The case of Julian Assange seems to display that democrat rights only belong to the rich and influential. Assange is the man behind the whistle-blowing WikiLeaks. He used the power of new technology to not only gain access to top secret information but also to broadcast the information to the world. The U.S. Justice Department has not pressed any charges against Assange or his website, yet American financial institutions are in the midst of waging a war against WikiLeaks.
Visa, MasterCard, PayPal and Bank of American have refused to process any transaction that would benefit WikiLeaks. The Federal Reserve allows banks to refuse certain business if it is determined that the entity is too risky to deal with or is engaged in criminal activity. WikiLeaks has not engaged in any charged criminal activity. The refusal to allow payments to WikiLeaks put the organization into a perilous position, which forced Assange to seek other sources of income to keep his website afloat.
Banks act as a utility in a democratic society.
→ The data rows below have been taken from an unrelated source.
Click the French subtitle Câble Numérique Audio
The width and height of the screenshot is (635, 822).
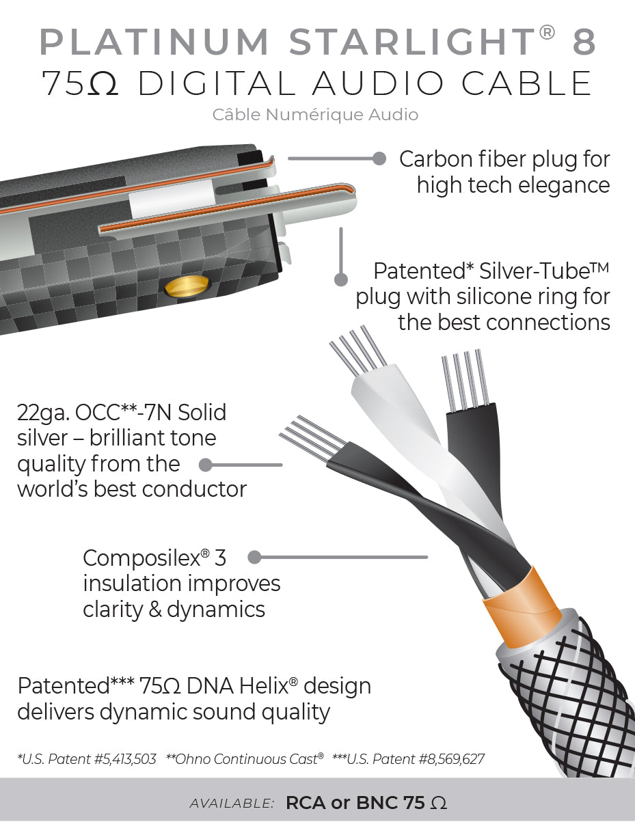[315, 114]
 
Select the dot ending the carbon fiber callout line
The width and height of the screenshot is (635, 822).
[380, 159]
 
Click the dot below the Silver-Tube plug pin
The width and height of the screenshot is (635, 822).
[340, 279]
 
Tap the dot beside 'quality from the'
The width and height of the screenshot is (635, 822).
[204, 465]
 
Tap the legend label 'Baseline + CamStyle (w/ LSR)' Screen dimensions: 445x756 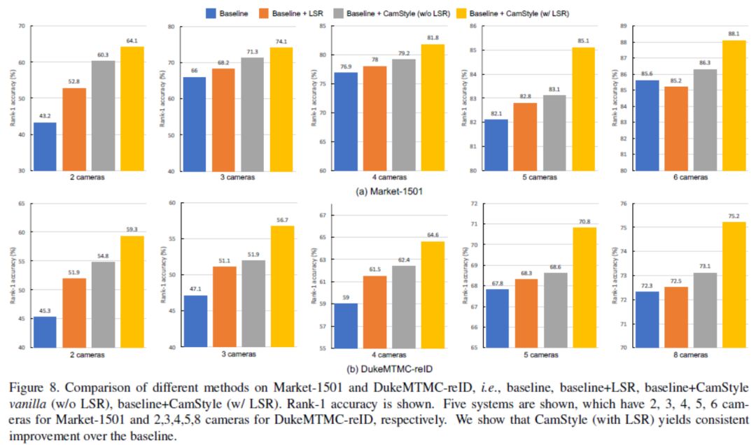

Payments are a necessary function to keep organizations running. Other utilities cannot be shut off at the discretion of management. A water company cannot shut off service to the Democratic Party because the owner does not like their politics.
When WikiLeaks announced that it had documents from a Bank of America executive the financial institutions seemed to unite. Despite the technology that provided WikiLeaks with the means to publish, the power of the banks has made it difficult for the free flow of information to continue. Should banks control information? The future of the Internet depends on the answer.